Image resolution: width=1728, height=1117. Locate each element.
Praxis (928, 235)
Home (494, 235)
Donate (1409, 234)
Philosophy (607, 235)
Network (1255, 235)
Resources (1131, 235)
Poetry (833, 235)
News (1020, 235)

================

Give back exactly the lines from the one containing "Donate (1409, 234)" through the last line of the records.

**Response:**
Donate (1409, 234)
Philosophy (607, 235)
Network (1255, 235)
Resources (1131, 235)
Poetry (833, 235)
News (1020, 235)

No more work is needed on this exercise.